== Task details ==
Could you edit the rows below so that "magnifier" becomes "magnifying glass", with everything else left unchanged? Leave the pictures out of your answer.

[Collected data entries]
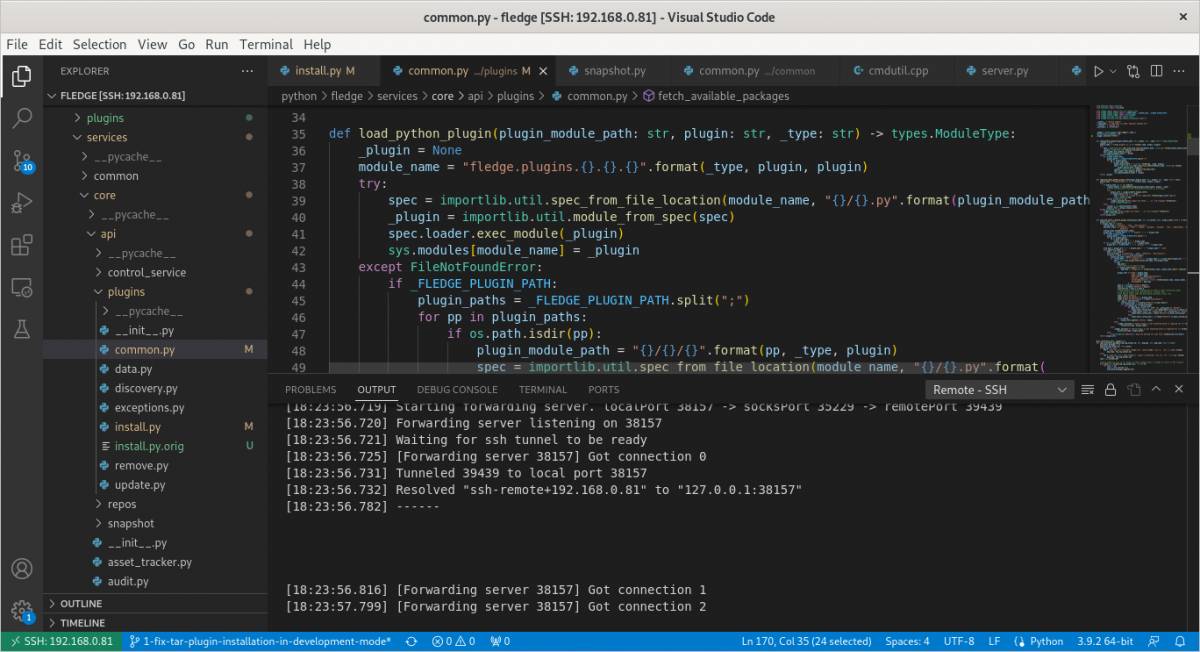This screenshot has height=652, width=1200.
Task: Open the Terminal menu in menu bar
Action: [x=265, y=44]
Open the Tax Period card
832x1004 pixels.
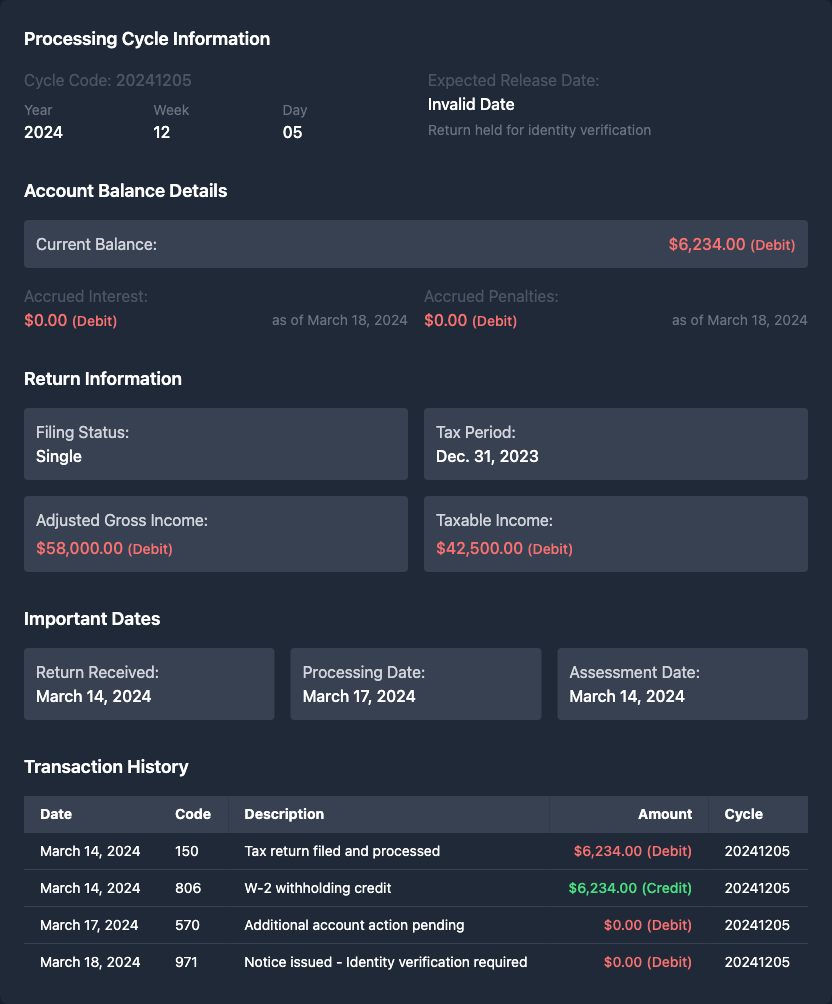tap(615, 444)
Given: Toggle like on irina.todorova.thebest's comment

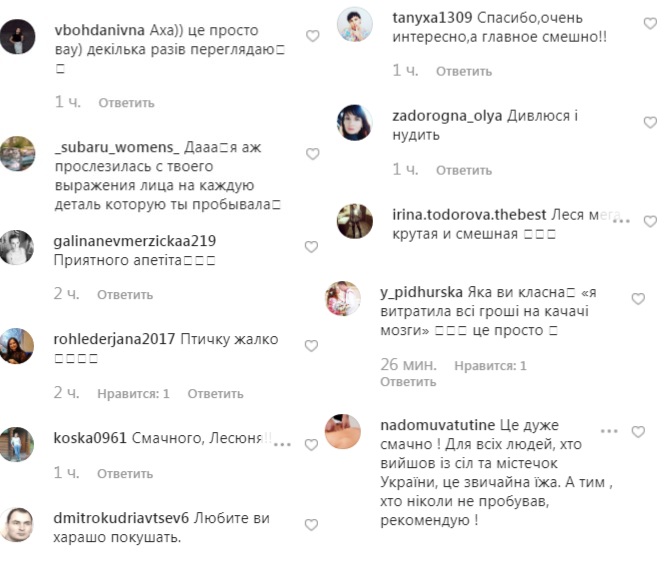Looking at the screenshot, I should (x=650, y=221).
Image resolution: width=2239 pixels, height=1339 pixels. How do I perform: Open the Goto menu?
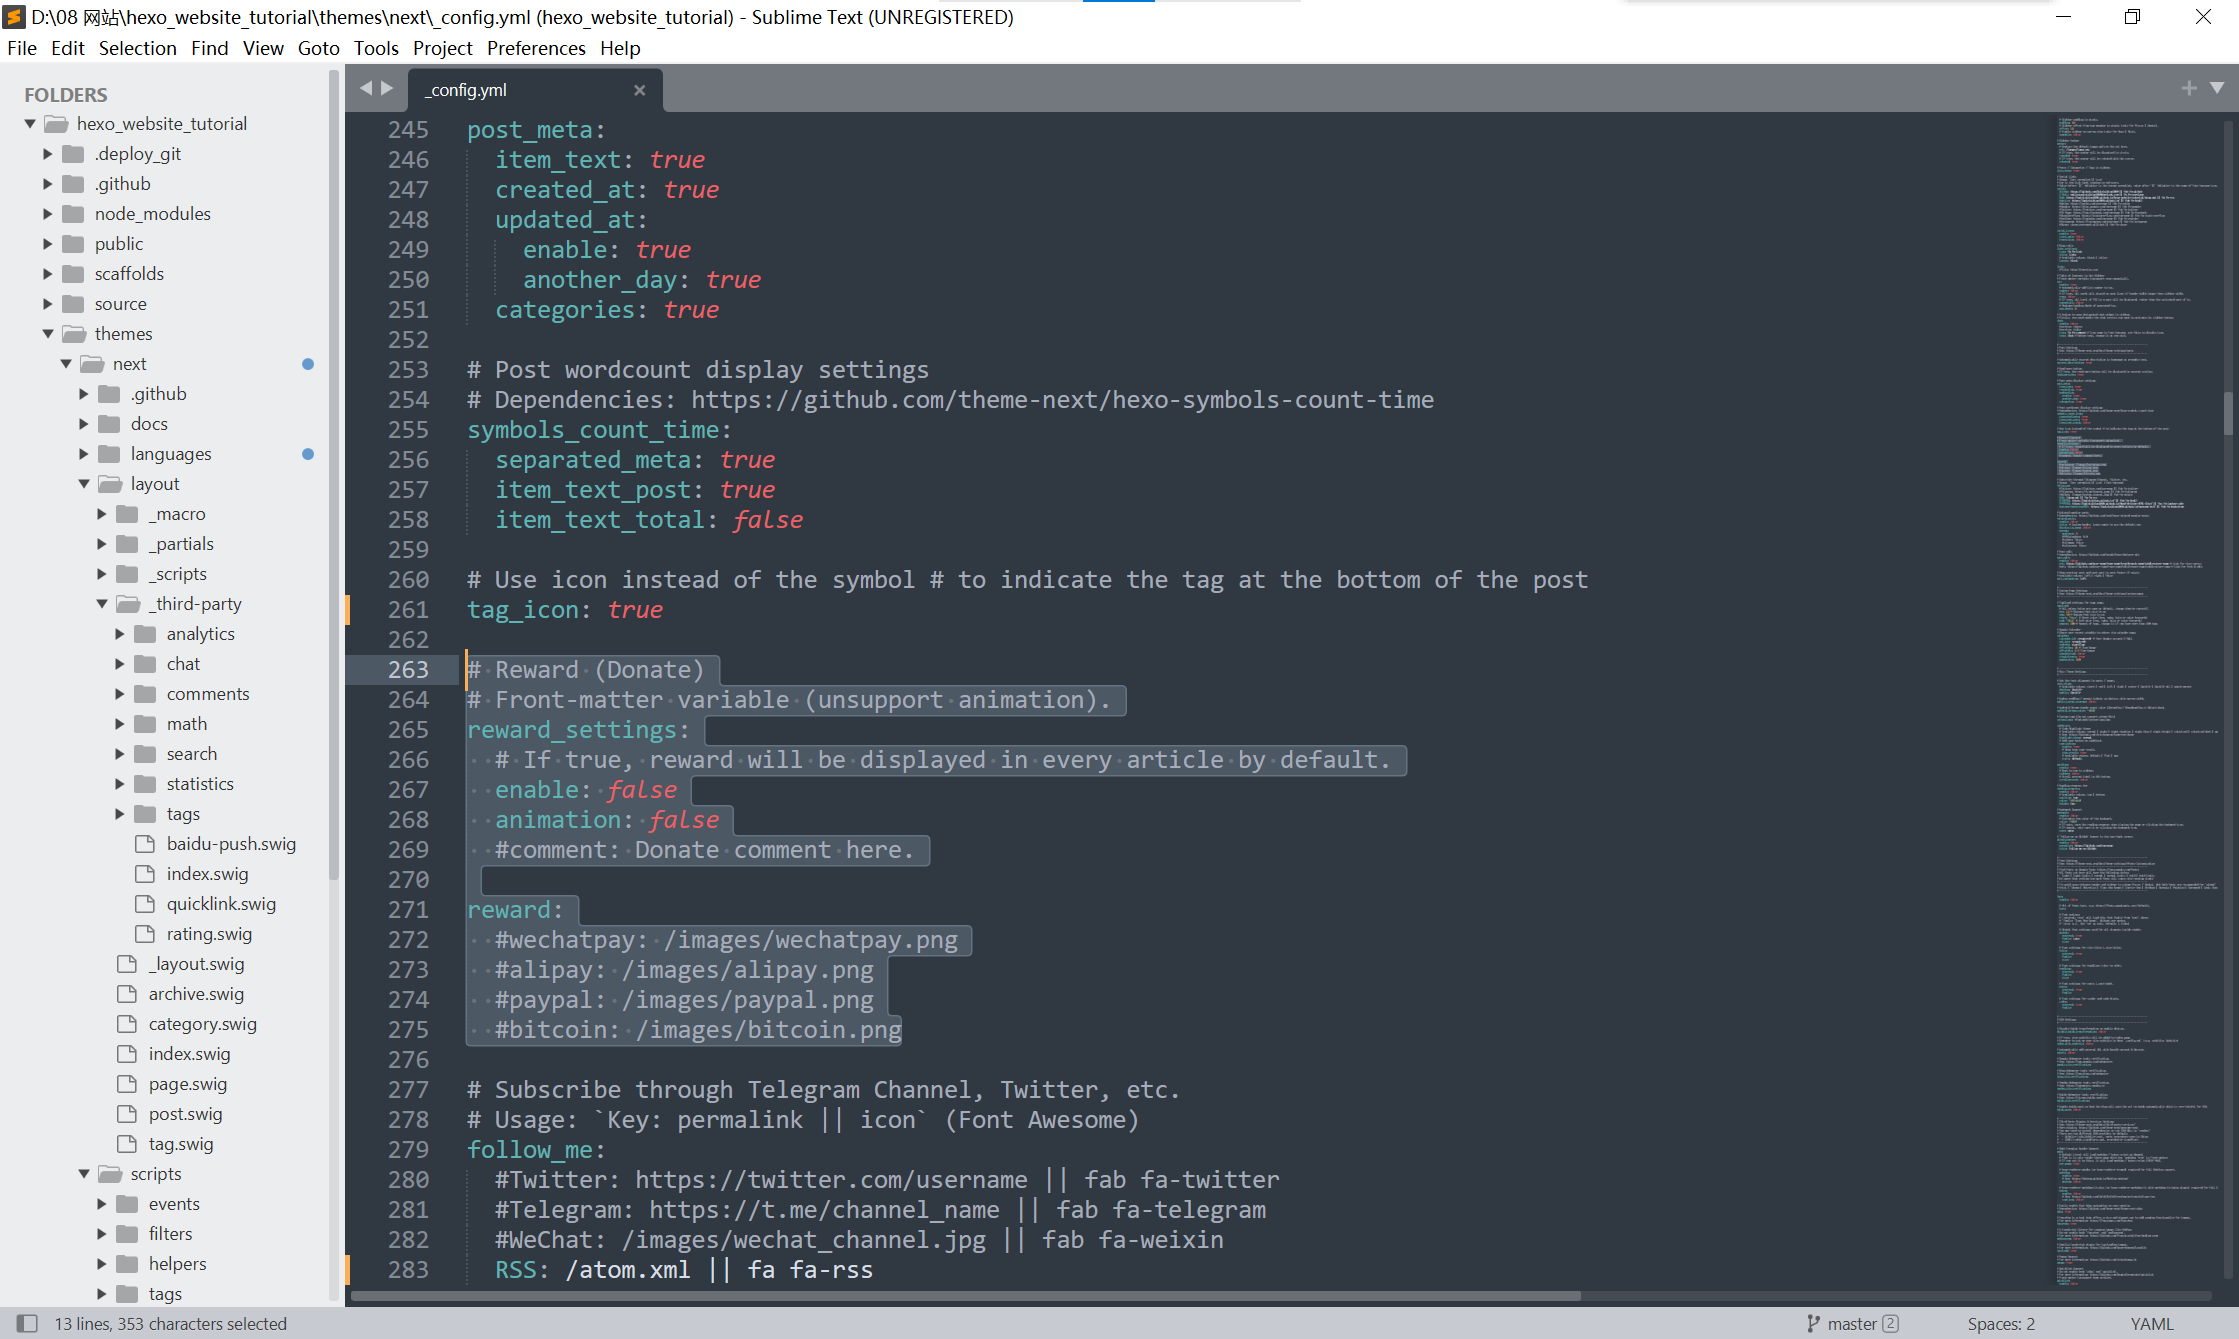point(318,48)
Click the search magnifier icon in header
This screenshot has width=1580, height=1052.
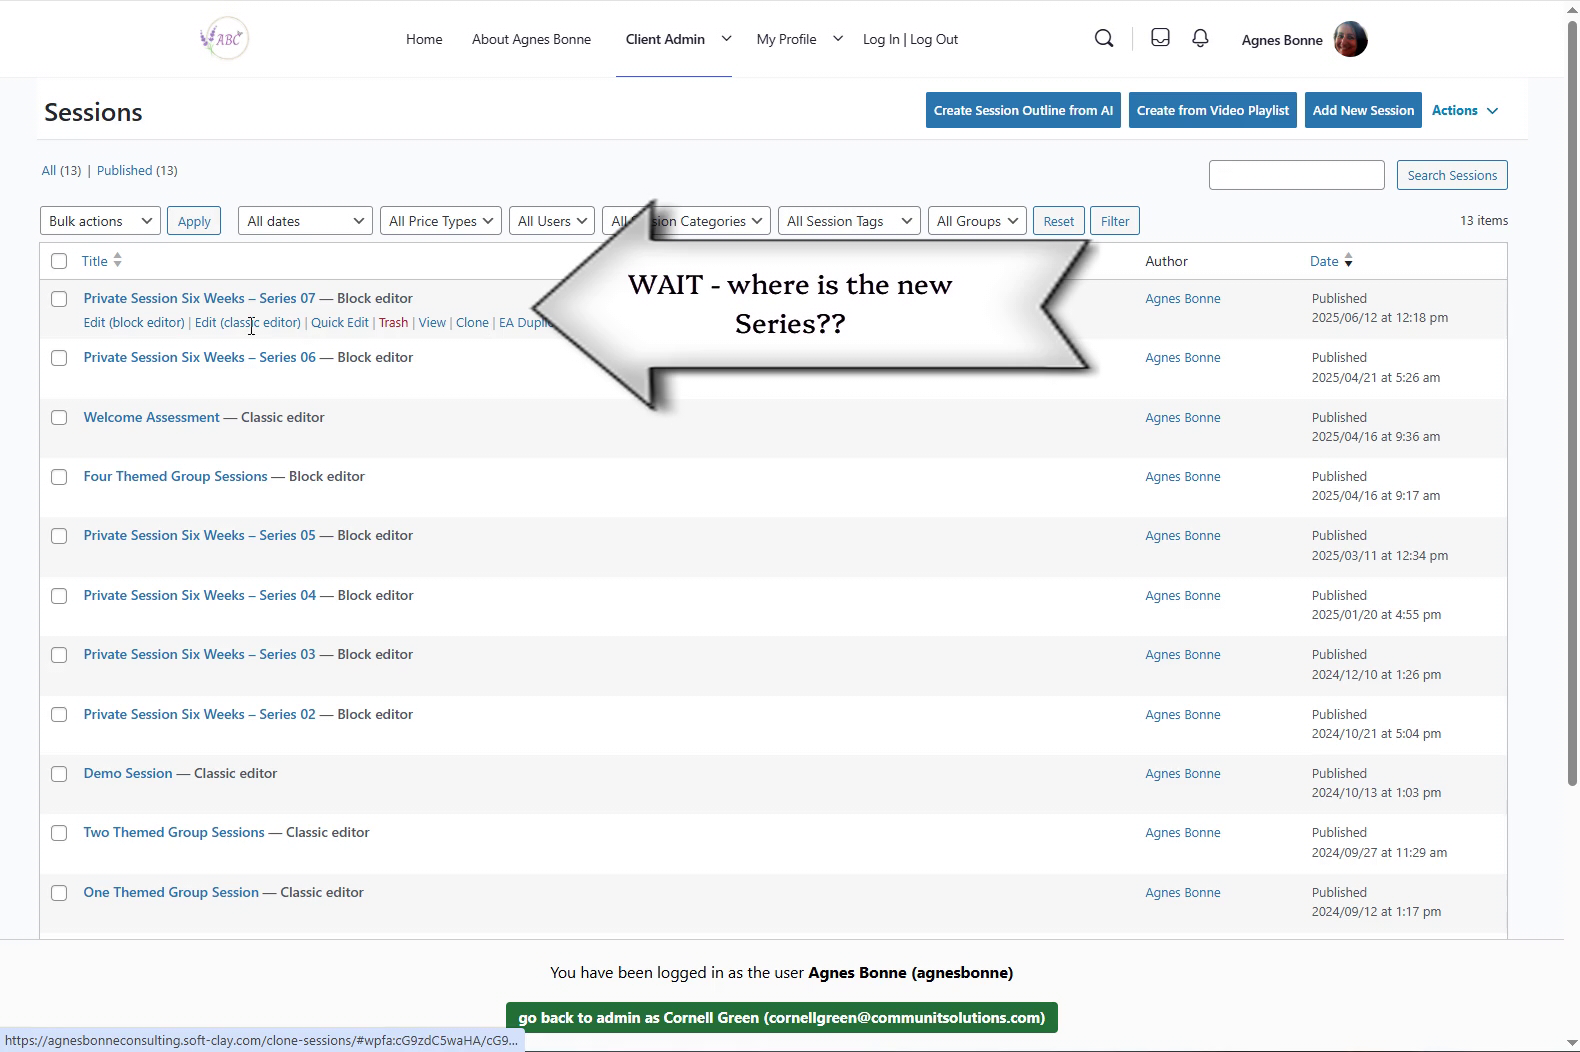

== Solution ==
This screenshot has height=652, width=1200.
Task: Open the Terminal menu in menu bar
Action: [x=265, y=44]
Open the Tax Period card
832x1004 pixels.
tap(615, 444)
Given: Toggle like on irina.todorova.thebest's comment

Looking at the screenshot, I should (x=650, y=221).
Image resolution: width=2239 pixels, height=1339 pixels. How do I perform: Open the Goto menu?
point(318,48)
Click the search magnifying glass icon in header
This screenshot has width=1580, height=1052.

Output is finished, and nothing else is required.